Multi-language search results

Hi. We are currently evaluating the use of perplexity API in our product for automating risk and incident retrieval for our customers. We are experimenting with the sonar model.

The search works well for well known, internationally covered topics. Usually our relevant results will be covered by negative news. We are retrieving the results in english which is aligned with big data providers in this area like the world compliance dataset by lexisnexis or the world check dataset by LSEG. That’s why our prompt is also english.

However, we noticed that the search results skew heavily towards english results because our prompt is also written in english. This is also the case when trying to prompt for more international sources, or for sources in a relevant country’s language. The user location did also not affect the results. For example when researching a company located in Japan, japanese news should be considered/searched. It seems we can only influence that by writing the entire prompt in japanese.
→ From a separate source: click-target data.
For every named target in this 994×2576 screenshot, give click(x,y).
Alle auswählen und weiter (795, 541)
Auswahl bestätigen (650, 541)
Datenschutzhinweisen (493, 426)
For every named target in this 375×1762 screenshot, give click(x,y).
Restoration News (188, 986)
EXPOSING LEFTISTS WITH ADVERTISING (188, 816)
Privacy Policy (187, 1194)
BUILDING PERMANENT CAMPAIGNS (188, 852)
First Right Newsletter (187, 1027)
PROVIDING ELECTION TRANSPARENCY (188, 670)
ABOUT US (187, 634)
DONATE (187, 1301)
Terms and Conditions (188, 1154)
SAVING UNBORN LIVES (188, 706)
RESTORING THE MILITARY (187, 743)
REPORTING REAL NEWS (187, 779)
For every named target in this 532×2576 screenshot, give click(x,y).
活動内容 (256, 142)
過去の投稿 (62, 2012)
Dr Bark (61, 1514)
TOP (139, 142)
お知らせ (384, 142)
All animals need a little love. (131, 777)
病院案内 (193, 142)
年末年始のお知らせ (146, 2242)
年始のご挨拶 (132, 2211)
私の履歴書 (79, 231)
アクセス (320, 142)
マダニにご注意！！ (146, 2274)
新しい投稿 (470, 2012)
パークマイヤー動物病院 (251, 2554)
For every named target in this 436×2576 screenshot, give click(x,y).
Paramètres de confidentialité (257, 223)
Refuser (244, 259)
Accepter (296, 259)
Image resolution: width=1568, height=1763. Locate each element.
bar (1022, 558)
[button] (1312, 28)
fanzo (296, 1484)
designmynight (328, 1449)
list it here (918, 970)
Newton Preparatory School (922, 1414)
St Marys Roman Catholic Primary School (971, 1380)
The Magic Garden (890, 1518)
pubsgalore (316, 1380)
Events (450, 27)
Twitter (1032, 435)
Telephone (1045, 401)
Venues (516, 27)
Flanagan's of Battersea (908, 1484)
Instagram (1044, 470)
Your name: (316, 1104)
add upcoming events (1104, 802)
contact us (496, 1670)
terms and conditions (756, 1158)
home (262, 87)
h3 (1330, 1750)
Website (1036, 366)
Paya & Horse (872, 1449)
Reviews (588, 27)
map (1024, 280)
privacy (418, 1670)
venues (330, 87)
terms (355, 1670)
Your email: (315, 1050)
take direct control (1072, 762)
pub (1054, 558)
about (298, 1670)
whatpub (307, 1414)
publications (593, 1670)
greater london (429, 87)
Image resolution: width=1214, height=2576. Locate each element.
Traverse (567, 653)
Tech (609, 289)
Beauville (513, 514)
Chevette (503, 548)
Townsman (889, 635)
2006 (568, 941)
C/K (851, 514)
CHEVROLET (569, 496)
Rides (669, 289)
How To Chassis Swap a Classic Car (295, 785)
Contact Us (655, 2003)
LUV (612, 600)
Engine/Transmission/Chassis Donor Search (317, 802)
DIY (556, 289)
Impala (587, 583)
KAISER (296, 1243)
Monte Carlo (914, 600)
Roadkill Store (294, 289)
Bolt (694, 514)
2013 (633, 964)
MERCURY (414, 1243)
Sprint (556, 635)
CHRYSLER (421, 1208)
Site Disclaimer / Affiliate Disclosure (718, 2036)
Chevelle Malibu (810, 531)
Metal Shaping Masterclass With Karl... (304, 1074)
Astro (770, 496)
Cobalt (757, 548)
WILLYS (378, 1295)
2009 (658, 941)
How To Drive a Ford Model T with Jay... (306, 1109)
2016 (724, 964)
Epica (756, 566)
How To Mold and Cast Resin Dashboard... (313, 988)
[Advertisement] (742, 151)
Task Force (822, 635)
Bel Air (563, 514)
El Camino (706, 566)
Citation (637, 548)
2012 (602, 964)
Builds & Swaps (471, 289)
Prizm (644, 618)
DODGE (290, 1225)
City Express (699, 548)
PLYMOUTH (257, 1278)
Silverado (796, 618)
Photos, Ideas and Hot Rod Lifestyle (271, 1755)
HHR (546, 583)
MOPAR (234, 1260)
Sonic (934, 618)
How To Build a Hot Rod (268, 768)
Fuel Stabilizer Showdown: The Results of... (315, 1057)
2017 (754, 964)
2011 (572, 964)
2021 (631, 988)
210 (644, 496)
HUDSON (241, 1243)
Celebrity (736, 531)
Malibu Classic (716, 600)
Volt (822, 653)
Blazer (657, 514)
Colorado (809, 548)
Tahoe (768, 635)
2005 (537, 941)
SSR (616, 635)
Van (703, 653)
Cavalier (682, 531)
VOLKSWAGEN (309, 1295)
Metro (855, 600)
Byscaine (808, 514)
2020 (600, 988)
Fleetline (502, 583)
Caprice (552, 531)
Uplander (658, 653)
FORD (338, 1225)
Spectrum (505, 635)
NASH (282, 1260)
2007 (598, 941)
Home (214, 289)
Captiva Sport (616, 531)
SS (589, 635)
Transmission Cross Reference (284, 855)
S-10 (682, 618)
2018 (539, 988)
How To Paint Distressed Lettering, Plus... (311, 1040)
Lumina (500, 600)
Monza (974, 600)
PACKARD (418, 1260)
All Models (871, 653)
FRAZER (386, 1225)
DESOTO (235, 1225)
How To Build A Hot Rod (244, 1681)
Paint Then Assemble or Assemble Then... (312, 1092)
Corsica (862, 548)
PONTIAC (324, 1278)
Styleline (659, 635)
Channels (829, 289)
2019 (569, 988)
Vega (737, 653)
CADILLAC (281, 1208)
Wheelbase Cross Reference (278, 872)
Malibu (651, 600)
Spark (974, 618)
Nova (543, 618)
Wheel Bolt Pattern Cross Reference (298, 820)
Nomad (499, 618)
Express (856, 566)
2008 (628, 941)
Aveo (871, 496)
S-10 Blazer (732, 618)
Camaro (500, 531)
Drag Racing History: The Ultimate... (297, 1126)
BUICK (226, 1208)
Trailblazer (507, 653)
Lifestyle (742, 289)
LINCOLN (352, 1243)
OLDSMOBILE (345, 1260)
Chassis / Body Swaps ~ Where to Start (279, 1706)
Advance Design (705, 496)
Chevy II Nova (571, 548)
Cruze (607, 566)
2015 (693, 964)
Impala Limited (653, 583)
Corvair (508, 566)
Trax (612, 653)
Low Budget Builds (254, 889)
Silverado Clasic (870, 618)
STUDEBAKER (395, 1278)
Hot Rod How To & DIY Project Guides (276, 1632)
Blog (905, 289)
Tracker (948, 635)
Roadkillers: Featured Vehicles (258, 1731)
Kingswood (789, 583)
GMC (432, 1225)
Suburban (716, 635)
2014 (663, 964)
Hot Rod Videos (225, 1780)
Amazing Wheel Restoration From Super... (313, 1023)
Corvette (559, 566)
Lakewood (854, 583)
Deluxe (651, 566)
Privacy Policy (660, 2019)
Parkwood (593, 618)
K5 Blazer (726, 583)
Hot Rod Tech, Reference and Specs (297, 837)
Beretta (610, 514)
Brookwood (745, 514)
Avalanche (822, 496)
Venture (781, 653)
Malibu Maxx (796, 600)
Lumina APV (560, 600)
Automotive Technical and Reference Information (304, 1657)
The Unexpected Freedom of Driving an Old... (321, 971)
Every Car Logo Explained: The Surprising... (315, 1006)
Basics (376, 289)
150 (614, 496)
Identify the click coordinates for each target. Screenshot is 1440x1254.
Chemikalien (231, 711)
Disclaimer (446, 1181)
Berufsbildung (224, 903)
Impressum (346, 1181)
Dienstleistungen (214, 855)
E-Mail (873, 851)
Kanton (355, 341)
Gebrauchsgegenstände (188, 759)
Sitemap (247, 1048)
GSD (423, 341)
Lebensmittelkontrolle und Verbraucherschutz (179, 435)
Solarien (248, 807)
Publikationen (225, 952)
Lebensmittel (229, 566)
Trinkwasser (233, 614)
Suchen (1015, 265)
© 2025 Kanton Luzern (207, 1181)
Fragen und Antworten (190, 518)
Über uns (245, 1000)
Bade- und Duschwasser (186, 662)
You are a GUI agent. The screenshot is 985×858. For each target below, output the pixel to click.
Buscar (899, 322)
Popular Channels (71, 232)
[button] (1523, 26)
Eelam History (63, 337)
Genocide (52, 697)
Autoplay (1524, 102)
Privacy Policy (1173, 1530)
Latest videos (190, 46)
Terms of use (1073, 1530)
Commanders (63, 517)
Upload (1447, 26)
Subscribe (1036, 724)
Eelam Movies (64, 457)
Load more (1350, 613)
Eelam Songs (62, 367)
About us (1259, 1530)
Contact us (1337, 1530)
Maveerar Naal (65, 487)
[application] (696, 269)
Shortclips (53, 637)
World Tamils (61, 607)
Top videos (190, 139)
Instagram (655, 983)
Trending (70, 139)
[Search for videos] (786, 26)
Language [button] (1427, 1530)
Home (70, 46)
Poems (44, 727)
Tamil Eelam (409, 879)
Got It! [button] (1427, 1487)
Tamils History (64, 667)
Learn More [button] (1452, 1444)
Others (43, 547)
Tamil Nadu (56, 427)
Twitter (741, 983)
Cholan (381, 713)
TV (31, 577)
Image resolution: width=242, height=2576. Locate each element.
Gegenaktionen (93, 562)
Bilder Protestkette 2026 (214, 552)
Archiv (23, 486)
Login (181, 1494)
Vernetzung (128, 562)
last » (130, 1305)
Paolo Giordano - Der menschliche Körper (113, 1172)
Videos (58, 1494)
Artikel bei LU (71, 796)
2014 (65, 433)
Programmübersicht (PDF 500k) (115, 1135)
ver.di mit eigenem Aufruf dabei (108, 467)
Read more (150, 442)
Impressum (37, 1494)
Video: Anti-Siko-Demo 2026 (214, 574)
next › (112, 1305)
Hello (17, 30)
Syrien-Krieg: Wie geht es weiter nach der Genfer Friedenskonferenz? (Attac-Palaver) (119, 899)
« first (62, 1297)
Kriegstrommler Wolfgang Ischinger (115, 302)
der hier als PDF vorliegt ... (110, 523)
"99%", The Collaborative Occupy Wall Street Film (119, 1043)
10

Is there a way to include more international search results? It seems the underlying search is always executed in the english language when using an english prompt, so we would be interested in solutions other than prompting in many different languages.

This is a very good point. Unfortunately, if the prompt is in English, the search results prioritized will be in English. If you would like to see search results in various languages, you would have to pass that requirement through the user prompt.

There is a couple of things that can be done here:

  1. Pass in the language requirement via a formatted string given that you already have the country code during the API call. E.g.,

query = f"Find me latest news about this country {country}, prioritize sources that come from that country and written in that country's language
  1. Have a mechanism to translate the prompt in the correct language, although I would discourage that just because of the amount of tokens it would consume.